Siapa yang berwenang mengeluarkan Surat Perintah Penyelidikan.
Apa saja kegiatan dalam penyelidikan, seperti wawancara (interview), observasi, hingga analisis dokumen awal.
Contoh: Sebagai pengacara, seorang klien datang kepada Anda, mengeluh laporannya di kepolisian tidak ditindaklanjuti. KUHAP hanya memberi hak bagi pelapor untuk mendapat surat pemberitahuan perkembangan (Pasal 107 ayat (1) KUHAP ). Namun, Perkaba No. 3 Tahun 2014 memberikan Anda "amunisi" untuk bertanya lebih teknis: "Apakah sudah diterbitkan Surat Perintah Penyelidikan? Siapa penyelidik yang ditunjuk? Apa hasil analisis awal tim penyelidik?" Pertanyaan-pertanyaan ini menunjukkan pemahaman Anda terhadap prosedur internal mereka dan menuntut akuntabilitas yang lebih tinggi.
2. Upaya Paksa dan Prosedur yang Mengikutinya
KUHAP memberikan kewenangan kepada penyidik untuk melakukan upaya paksa (dwang middelen), seperti penangkapan (Pasal 17 KUHAP), penahanan (Pasal 21 KUHAP), penggeledahan (Pasal 33 KUHAP), dan penyitaan (Pasal 38 KUHAP). Upaya paksa adalah kewenangan yang sangat besar karena secara langsung merampas kemerdekaan dan hak privasi seseorang. Perkaba No. 3 Tahun 2014 berfungsi sebagai rantai yang mengikat kekuasaan besar tersebut. Upaya paksa memastikan setiap tindakan upaya paksa tidak dilakukan sewenang-wenang. Perkaba ini mengatur:
Setiap tindakan harus didasarkan pada Surat Perintah yang sah.
Prosedur rinci pembuatan Berita Acara untuk setiap tindakan (Berita Acara Penangkapan, Penahanan, Penggeledahan, Penyitaan).
Kewajiban penyidik untuk memberikan tembusan surat perintah kepada tersangka dan keluarganya, sebuah manifestasi dari hak-hak tersangka yang dijamin KUHAP.
Contoh: Asumsi tidak ada keadaan mendesak.
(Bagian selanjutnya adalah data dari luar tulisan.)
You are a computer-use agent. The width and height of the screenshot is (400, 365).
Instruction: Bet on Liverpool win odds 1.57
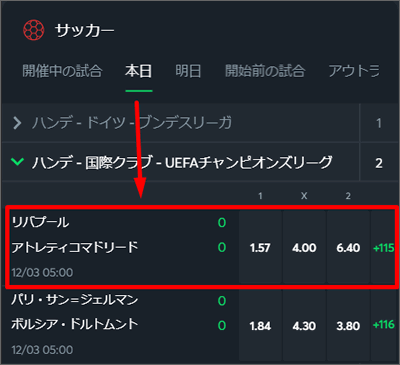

Penyidik melakukan penyitaan laptop klien Anda tanpa menunjukkan Surat Izin Penyitaan dari Ketua Pengadilan Negeri dan tanpa membuat Berita Acara Penyitaan yang disaksikan oleh dua orang saksi dan kepala desa/ketua lingkungan setempat. KUHAP dalam Pasal 38 dan Pasal 129 secara umum mengatur syarat izin dan pembuatan berita acara. Namun, dengan merujuk pada SOP dalam Perkaba, melalui pengacara atau Anda dapat membangun argumentasi praperadilan yang sangat kuat bahwa penyitaan tersebut tidak sah secara formil karena melanggar prosedur teknis yang fundamental dan dapat menunjukkan bukti adanya ketiadaan alasan pembenar yaitu keadaan mendesak. Anda dapat mendalilkan bahwa bukti yang diperoleh dari laptop tersebut adalah unlawful legal evidence atau buah dari pohon beracun (fruit of the poisonous tree).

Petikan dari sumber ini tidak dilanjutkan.